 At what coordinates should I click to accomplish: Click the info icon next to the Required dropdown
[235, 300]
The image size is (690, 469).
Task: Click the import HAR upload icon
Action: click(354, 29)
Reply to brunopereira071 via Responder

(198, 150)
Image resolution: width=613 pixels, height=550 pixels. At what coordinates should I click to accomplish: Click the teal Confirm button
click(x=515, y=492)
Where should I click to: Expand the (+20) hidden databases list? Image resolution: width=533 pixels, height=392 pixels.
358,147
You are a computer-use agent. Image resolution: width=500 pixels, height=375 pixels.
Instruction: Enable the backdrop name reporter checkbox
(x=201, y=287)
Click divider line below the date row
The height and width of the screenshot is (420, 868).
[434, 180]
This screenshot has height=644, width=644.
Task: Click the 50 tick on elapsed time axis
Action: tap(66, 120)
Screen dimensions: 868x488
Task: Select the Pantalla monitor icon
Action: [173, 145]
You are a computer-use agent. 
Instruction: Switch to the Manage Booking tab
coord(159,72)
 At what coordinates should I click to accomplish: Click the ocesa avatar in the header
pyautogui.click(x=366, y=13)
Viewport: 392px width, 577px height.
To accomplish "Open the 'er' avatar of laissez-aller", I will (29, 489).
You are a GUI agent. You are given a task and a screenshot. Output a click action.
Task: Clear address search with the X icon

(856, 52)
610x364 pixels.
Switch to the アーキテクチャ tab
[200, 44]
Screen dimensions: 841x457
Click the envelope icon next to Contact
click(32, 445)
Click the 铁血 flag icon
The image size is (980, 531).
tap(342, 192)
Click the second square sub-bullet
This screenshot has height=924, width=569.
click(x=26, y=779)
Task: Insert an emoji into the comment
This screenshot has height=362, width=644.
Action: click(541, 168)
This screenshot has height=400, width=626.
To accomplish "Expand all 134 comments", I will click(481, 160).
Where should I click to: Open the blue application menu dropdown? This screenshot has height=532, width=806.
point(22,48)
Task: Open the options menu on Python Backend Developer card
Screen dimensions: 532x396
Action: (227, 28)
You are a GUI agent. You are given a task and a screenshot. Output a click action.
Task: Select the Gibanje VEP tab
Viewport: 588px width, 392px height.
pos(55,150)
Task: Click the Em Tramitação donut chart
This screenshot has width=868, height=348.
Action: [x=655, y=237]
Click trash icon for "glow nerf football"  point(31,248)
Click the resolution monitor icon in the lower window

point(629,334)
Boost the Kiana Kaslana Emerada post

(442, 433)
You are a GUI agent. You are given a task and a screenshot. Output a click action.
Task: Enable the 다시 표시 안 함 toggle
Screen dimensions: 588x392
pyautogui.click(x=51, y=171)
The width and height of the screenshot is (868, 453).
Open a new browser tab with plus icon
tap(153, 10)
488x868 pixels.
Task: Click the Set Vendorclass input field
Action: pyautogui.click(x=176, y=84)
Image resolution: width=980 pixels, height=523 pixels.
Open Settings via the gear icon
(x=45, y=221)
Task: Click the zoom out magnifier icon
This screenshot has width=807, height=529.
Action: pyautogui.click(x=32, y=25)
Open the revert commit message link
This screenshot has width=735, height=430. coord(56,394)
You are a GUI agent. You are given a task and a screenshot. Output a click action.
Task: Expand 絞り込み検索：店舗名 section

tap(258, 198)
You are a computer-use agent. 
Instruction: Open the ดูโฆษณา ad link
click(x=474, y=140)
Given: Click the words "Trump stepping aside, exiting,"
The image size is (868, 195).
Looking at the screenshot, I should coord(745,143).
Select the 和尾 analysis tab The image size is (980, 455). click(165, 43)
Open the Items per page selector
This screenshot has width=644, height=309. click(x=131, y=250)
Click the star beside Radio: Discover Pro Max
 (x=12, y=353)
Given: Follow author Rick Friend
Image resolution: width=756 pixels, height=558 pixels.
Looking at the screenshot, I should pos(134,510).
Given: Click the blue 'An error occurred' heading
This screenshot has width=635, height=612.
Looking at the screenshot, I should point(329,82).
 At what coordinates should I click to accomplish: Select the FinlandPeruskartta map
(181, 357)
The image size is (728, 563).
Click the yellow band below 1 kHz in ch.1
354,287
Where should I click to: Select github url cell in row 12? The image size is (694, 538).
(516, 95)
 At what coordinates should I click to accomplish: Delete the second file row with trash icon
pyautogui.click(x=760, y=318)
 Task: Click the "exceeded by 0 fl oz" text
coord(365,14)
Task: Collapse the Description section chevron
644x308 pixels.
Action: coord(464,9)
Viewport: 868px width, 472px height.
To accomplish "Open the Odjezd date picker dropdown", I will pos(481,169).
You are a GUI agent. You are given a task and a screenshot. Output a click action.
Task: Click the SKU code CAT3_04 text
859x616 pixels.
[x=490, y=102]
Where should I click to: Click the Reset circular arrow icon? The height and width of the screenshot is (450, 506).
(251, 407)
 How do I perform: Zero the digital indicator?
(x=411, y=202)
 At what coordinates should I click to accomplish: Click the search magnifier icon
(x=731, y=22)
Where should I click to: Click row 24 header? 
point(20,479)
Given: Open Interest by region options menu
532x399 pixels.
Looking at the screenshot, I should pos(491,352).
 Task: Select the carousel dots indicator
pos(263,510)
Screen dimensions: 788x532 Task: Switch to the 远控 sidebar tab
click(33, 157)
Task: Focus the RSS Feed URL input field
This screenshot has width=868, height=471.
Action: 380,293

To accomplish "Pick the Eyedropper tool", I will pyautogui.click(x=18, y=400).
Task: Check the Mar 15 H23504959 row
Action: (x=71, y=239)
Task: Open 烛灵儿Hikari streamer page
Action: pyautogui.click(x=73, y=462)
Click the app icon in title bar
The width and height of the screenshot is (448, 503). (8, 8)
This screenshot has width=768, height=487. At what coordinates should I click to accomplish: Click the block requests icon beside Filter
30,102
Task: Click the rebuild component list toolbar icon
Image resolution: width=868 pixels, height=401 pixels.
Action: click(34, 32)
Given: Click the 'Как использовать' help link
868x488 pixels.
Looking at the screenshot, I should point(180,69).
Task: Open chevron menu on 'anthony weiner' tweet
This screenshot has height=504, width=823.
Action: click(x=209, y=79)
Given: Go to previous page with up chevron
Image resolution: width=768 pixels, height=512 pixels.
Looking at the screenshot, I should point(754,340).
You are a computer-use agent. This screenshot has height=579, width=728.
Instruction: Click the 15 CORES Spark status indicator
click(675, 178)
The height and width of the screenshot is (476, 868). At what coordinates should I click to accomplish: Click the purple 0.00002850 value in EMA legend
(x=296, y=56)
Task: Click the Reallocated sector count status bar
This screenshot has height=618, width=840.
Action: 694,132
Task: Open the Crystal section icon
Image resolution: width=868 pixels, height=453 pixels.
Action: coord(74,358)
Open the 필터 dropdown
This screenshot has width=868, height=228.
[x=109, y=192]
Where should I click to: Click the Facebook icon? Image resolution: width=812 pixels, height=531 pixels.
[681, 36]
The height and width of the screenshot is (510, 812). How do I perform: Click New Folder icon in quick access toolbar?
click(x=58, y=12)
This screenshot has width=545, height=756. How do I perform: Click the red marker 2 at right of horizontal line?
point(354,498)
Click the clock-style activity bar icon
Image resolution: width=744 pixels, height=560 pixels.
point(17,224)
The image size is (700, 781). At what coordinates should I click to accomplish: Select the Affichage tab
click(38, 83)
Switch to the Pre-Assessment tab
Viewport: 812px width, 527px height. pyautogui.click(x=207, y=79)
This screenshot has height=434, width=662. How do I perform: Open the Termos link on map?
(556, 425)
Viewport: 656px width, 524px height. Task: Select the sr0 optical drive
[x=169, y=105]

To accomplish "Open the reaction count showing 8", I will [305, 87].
- - - - -
__About this task__
Return every line above where "computer" appears.

__Solution to this problem__
You are a computer-use agent. Image resolution: width=500 pixels, height=375 pixels.
You are a computer-use agent. 
You are a computer-use agent. 
You are a computer-use agent. This screenshot has height=579, width=728.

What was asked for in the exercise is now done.